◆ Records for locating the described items
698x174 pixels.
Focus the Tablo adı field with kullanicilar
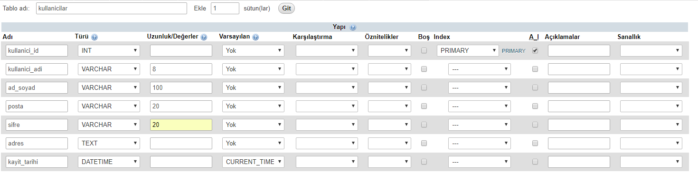click(x=112, y=9)
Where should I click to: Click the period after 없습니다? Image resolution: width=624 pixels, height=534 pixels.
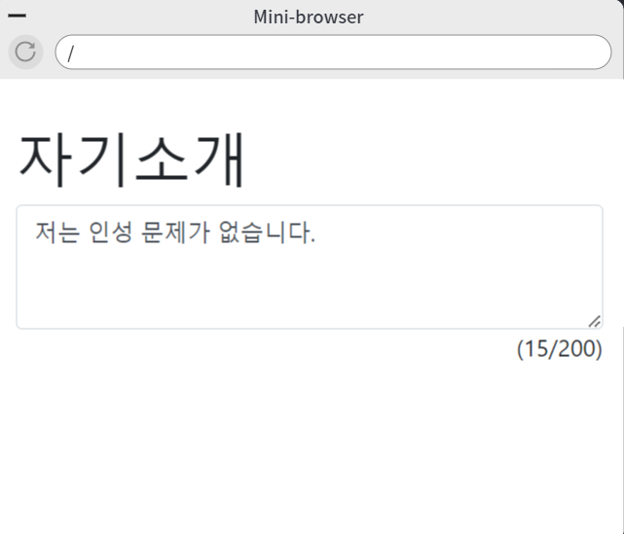[x=313, y=239]
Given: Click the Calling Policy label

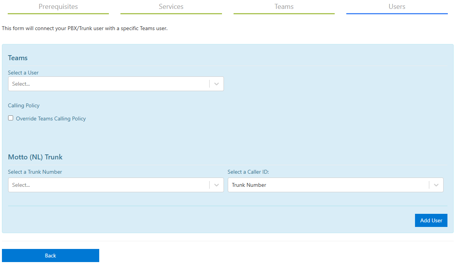Looking at the screenshot, I should (x=24, y=105).
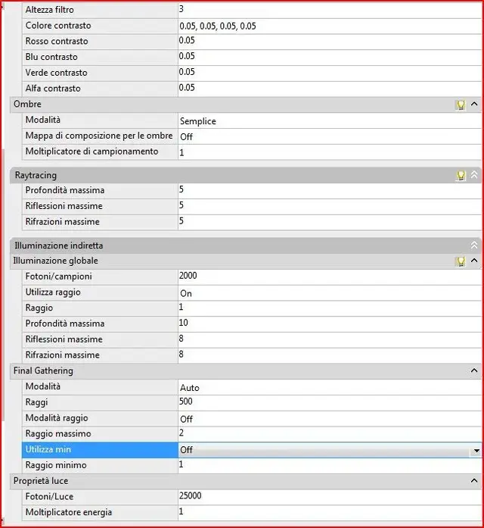484x528 pixels.
Task: Toggle the Ombre lightbulb icon
Action: click(x=461, y=105)
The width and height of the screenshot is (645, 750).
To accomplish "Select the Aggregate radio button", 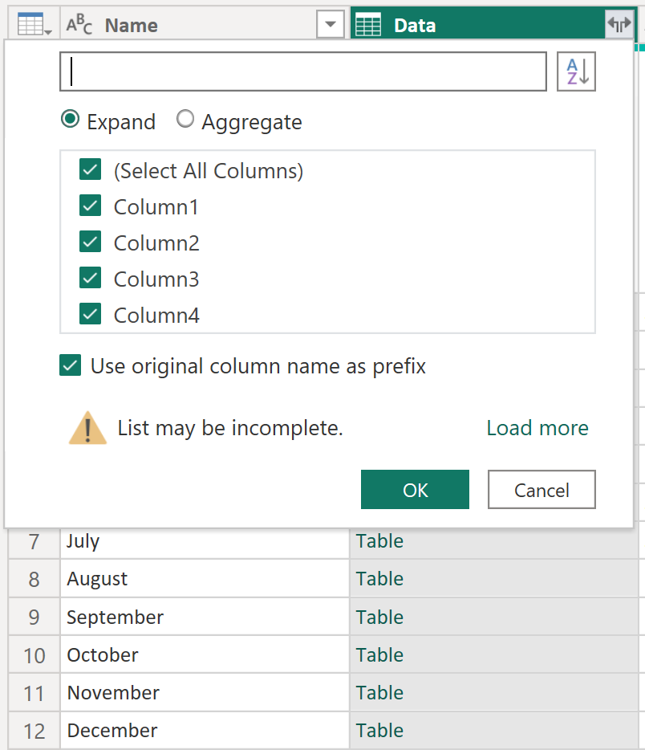I will point(185,120).
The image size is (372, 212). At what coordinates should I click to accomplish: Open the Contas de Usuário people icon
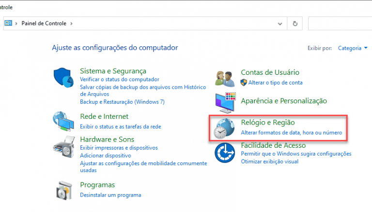pyautogui.click(x=225, y=79)
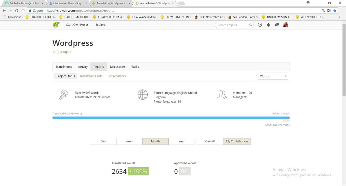Expand the bookmarks overflow chevron
346x186 pixels.
(x=340, y=17)

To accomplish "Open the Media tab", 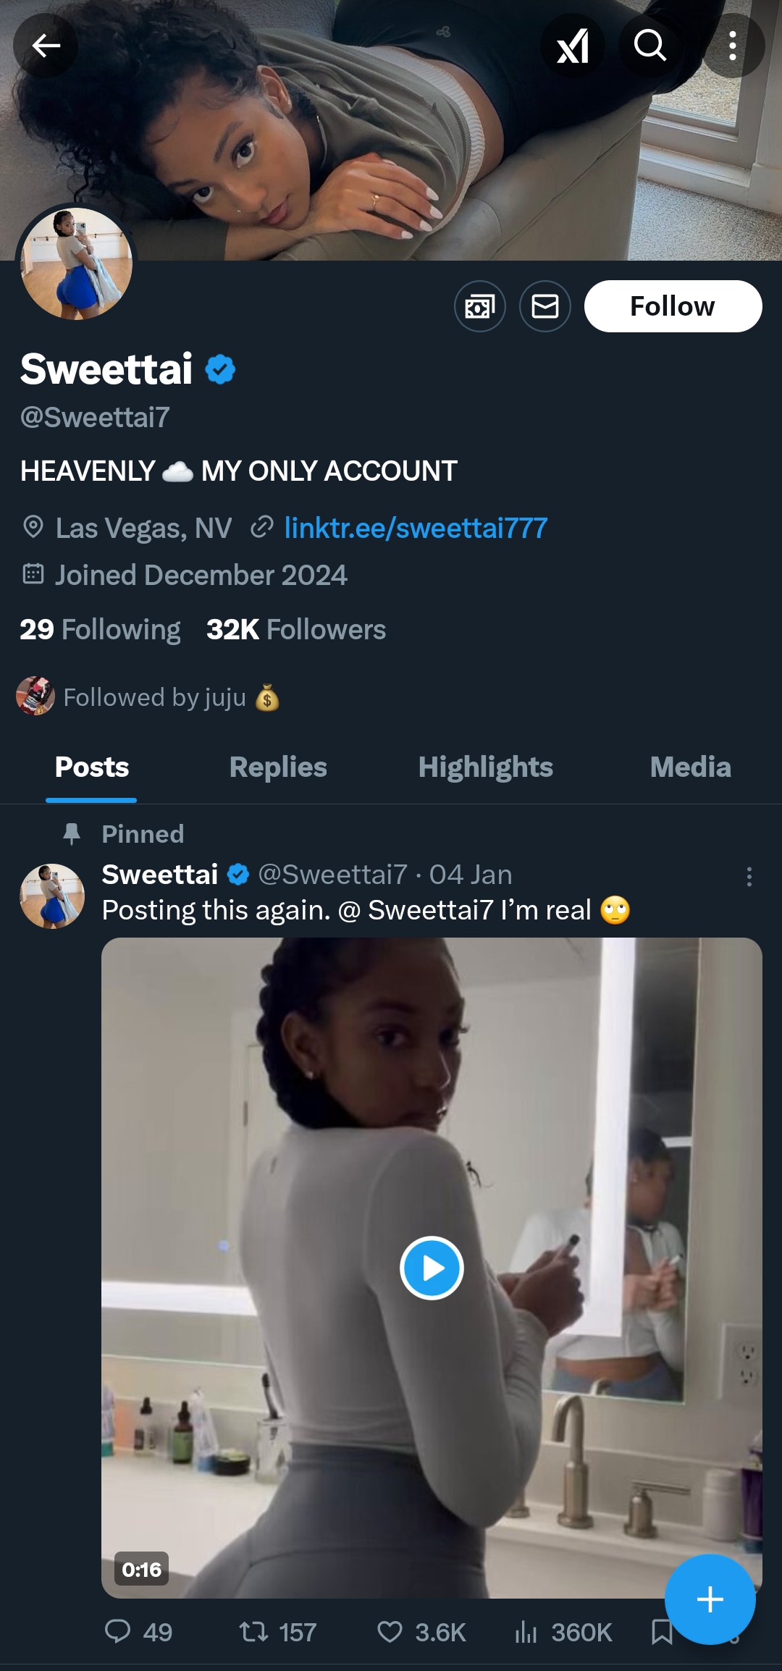I will click(690, 767).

◆ Your goal
Rewrite the lines from the one containing "Where should I" through the one containing "[x=313, y=239]", replacing "Image resolution" with "Screenshot size" and changing nothing else. Omit the pictures from your answer.

◆ Complete response
Where should I click to: Click the period after 없습니다? Screenshot size: width=624 pixels, height=534 pixels.
[x=313, y=239]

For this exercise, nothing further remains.